Reden voor deze verlenging is dat van iedere klacht een afschrift aan
de hoofdofficier van justitie (hovj) alsmede aan de «lokale» burgemeester
dient te worden gezonden om hen, als gezagsdragers, in de gelegenheid te stellen
advies over de klacht uit te brengen. Hoewel naar mijn oordeel van de korpsen
mag worden verwacht dat adequate maatregelen worden getroffen om tijdig te
kunnen besluiten op de ingediende klachten, noodzaakt de verplichting tot
het inwinnen van advies bij de burgemeester en de hovj tot een verlenging
van de voor politieklachten wettelijk toegestane klachtbehandeltermijn ten
opzichte van de Awb-termijn.
In antwoord op de concrete vraag van mevrouw Westerveld over de doorlooptijd
van de klachtbehandeling bij de politie is het antwoord derhalve dat binnen
tien weken een gemotiveerde, schriftelijke reactie van de korpsbeheerder op
de klacht moet volgen. Wanneer de klachtadviescommissie (welke in iedere politieregio
is ingesteld) wordt ingeschakeld is deze termijn veertien weken. In de tussentijd
moet aan een aantal eisen ingevolge de Awb zijn voldaan. Zo dient de burger
een schriftelijke ontvangstbevestiging van zijn klacht te ontvangen. Voorts
moet de burger bijvoorbeeld in de gelegenheid worden gesteld zijn zienswijze
op de klacht te geven (hoorplicht).
In het verleden was de termijn van klachtafhandeling in de meeste politieregio's
een punt van zorg. Er bestond ten eerste een grote variatie in gehanteerde
termijnen in de regionale klachtenregelingen (onder meer 9 weken, 12 weken,
etc.). De daadwerkelijke klachtbehandelingstermijn overschreed deze termijn
bovendien regelmatig (fors). Deze termijnoverschrijdingen waren met name te
wijten aan capaciteitsproblemen en de tijd die gepaard gaat met het maken
van afspraken.
Door een meer prioritaire en efficiënte aanpak, onder meer vanwege
de inzet van regionale klachtencoördinatoren alsmede een betere (geautomatiseerde)

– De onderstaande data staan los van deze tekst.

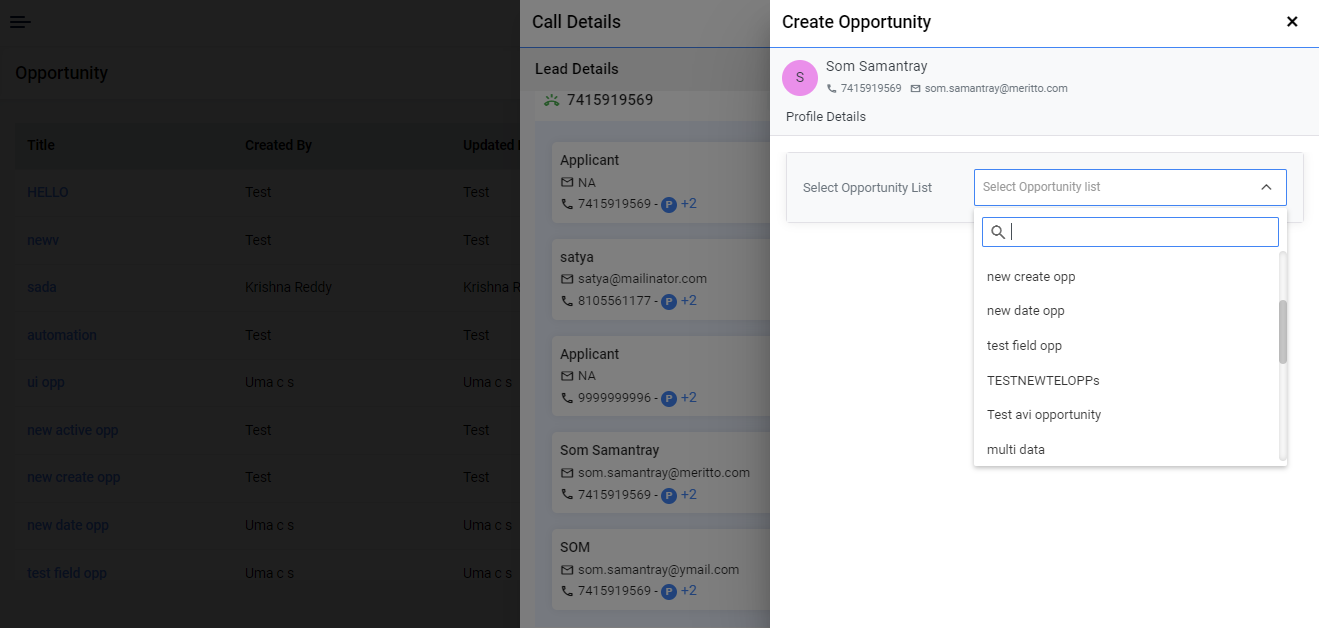
Task: Expand +2 numbers on first Applicant card
Action: coord(689,204)
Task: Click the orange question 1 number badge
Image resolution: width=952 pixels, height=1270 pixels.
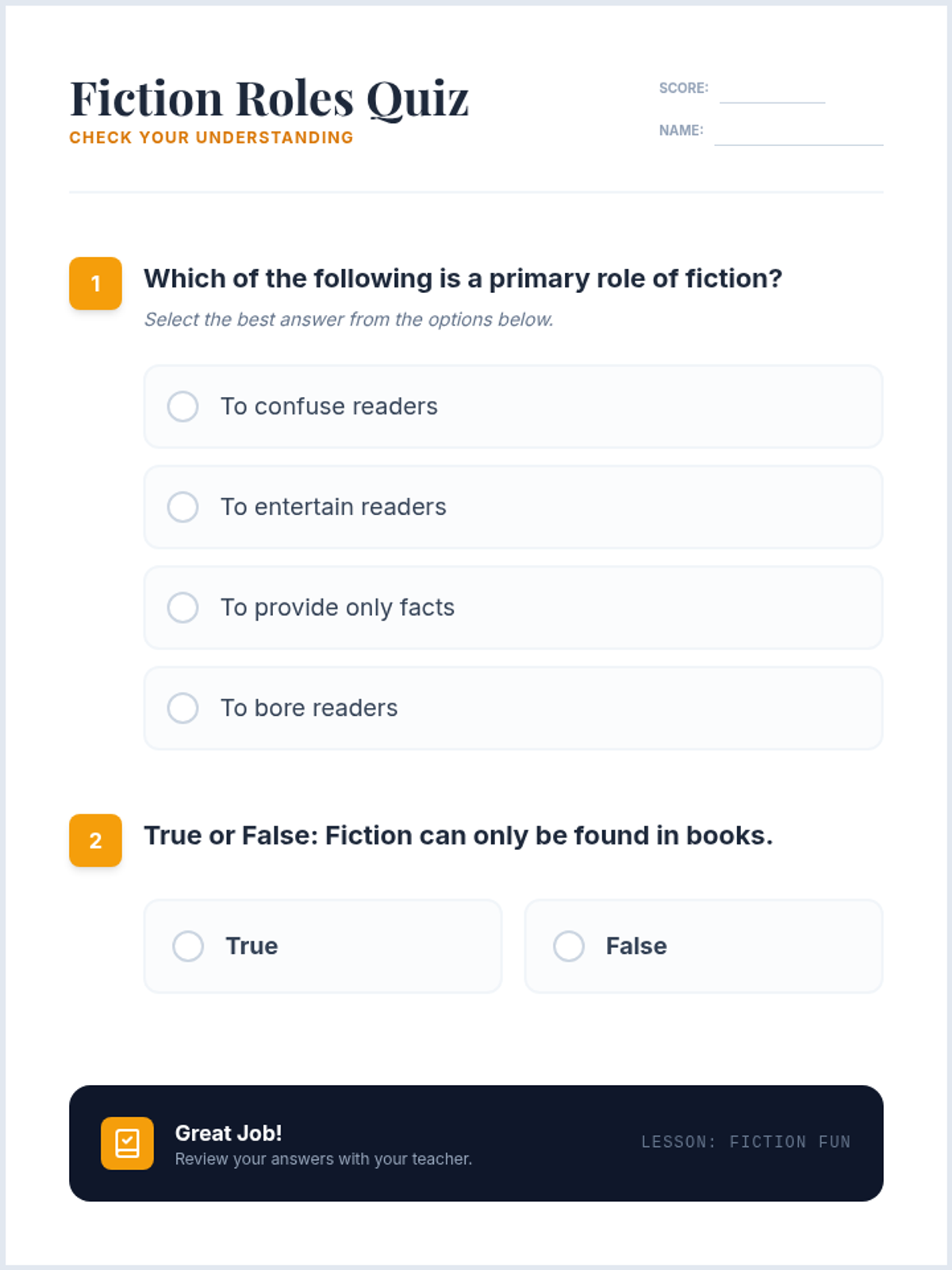Action: coord(95,283)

klachtenregistratie, is al grote tijdwinst geboekt in de regionale klachtbehandeling.
Voor een klagende burger is zowel mondeling op een politiebureau of schriftelijk
via internet en/of via door het korps uitgegeven folders relevante informatie
over de politieklachtenprocedure verkrijgbaar.

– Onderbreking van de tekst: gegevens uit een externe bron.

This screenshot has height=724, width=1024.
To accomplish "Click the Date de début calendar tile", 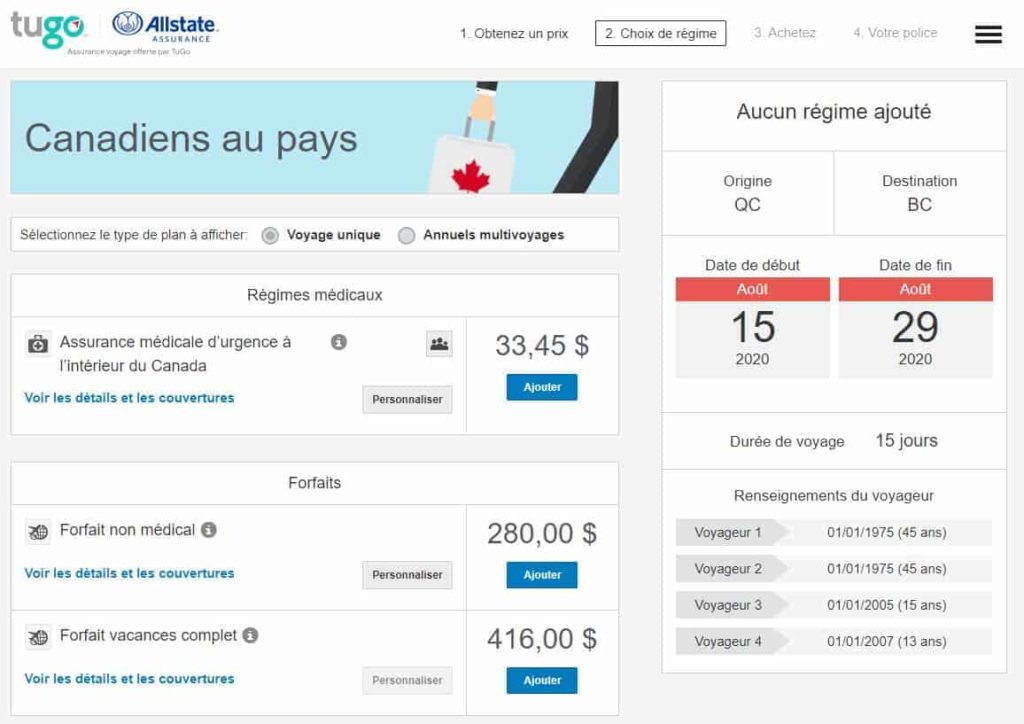I will (x=752, y=327).
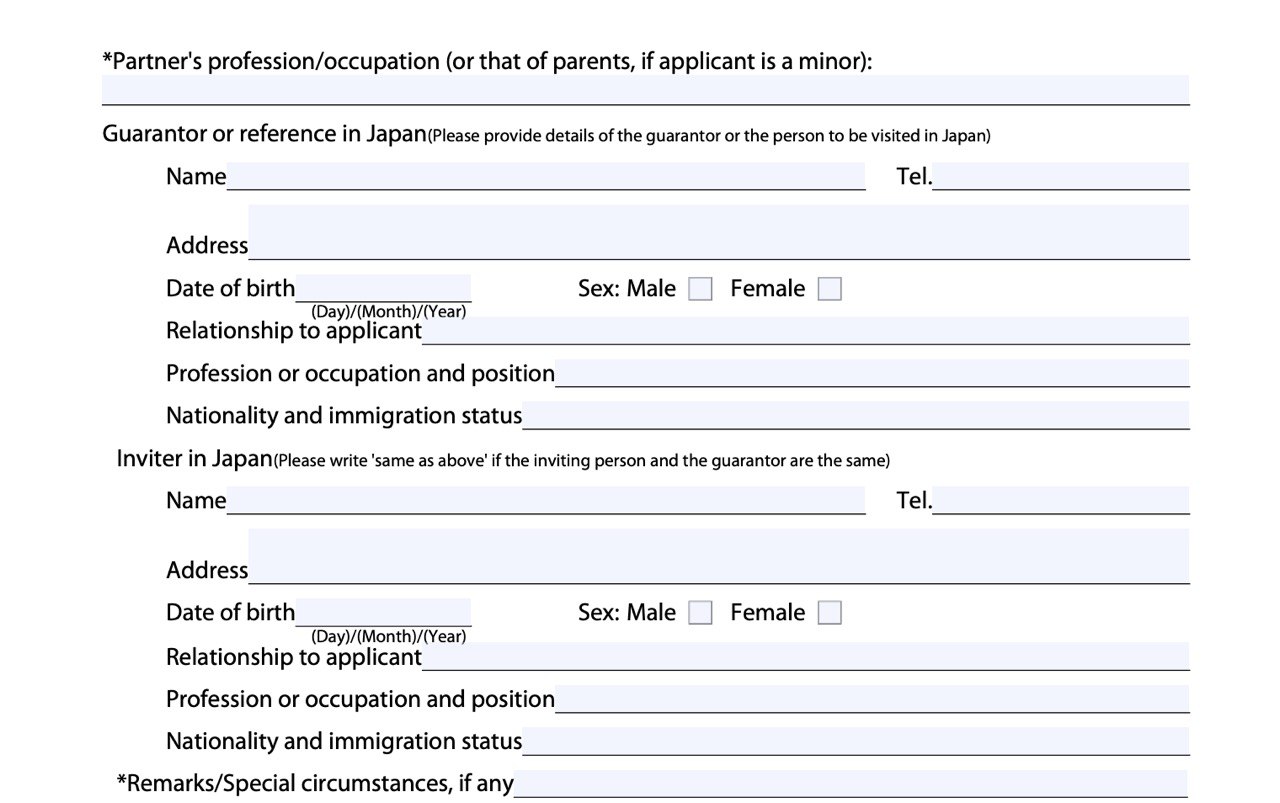Focus the guarantor Name field
1280x803 pixels.
[x=546, y=176]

Hoewel eerst over enkele jaren een evaluatie van de onlangs gewijzigde
politieklachtenprocedure zal volgen, bestaat thans de indruk dat deze wettelijk
voorgeschreven klachtenprocedure de klagende burger voldoende waarborgen biedt
dat adequaat op een klacht wordt gereageerd.
Wanneer een burger onverhoopt niet tevreden is met de wijze van afhandeling
door de politieorganisatie, bestaat te allen tijde de mogelijkheid om een
klacht in te dienen bij de Nationale ombudsman.